* [WHAT IS NEEDED] Update these lines by replacing "Viewport" with "Display" wherever it occurs, leaving everything else unchanged.

[Word and item position data]
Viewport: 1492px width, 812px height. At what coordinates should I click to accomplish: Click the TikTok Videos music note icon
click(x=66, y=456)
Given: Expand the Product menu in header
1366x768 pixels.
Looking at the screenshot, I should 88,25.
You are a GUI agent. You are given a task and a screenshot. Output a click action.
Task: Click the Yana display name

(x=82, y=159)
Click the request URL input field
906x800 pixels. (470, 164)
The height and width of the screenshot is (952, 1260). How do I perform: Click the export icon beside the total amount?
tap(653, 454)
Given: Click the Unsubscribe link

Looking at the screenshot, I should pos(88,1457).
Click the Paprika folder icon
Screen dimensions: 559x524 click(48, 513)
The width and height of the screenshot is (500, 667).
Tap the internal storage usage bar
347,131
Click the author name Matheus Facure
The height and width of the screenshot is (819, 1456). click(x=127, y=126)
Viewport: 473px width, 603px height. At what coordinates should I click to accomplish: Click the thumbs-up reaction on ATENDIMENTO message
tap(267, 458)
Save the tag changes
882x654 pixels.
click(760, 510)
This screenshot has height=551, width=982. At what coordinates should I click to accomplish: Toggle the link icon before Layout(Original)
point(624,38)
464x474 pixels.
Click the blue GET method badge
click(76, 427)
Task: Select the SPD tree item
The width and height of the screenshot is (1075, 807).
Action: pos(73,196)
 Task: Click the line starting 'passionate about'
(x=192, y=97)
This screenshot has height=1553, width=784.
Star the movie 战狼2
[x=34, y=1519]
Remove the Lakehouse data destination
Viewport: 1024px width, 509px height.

* [REPLY]
Display: 1492px width, 812px height. At what coordinates should I click to accomplish: Click the TikTok Videos music note icon
click(x=66, y=456)
Given: Expand the Product menu in header
1366x768 pixels.
Looking at the screenshot, I should 88,25.
You are a GUI agent. You are given a task and a screenshot. Output a click action.
Task: Click the Yana display name

(x=82, y=159)
Click the request URL input field
906x800 pixels. (470, 164)
The height and width of the screenshot is (952, 1260). How do I perform: Click the export icon beside the total amount?
tap(653, 454)
Given: Click the Unsubscribe link

Looking at the screenshot, I should pos(88,1457).
Click the Paprika folder icon
Screen dimensions: 559x524 click(48, 513)
The width and height of the screenshot is (500, 667).
Tap the internal storage usage bar
347,131
Click the author name Matheus Facure
The height and width of the screenshot is (819, 1456). click(x=127, y=126)
Display: 473px width, 603px height. At what coordinates should I click to accomplish: Click the thumbs-up reaction on ATENDIMENTO message
tap(267, 458)
Save the tag changes
882x654 pixels.
click(760, 510)
This screenshot has height=551, width=982. At what coordinates should I click to accomplish: Toggle the link icon before Layout(Original)
point(624,38)
464x474 pixels.
Click the blue GET method badge
click(76, 427)
Task: Select the SPD tree item
The width and height of the screenshot is (1075, 807).
Action: pos(73,196)
 Task: Click the line starting 'passionate about'
(x=192, y=97)
This screenshot has height=1553, width=784.
Star the movie 战狼2
[x=34, y=1519]
Remove the Lakehouse data destination
Display: 1024px width, 509px height.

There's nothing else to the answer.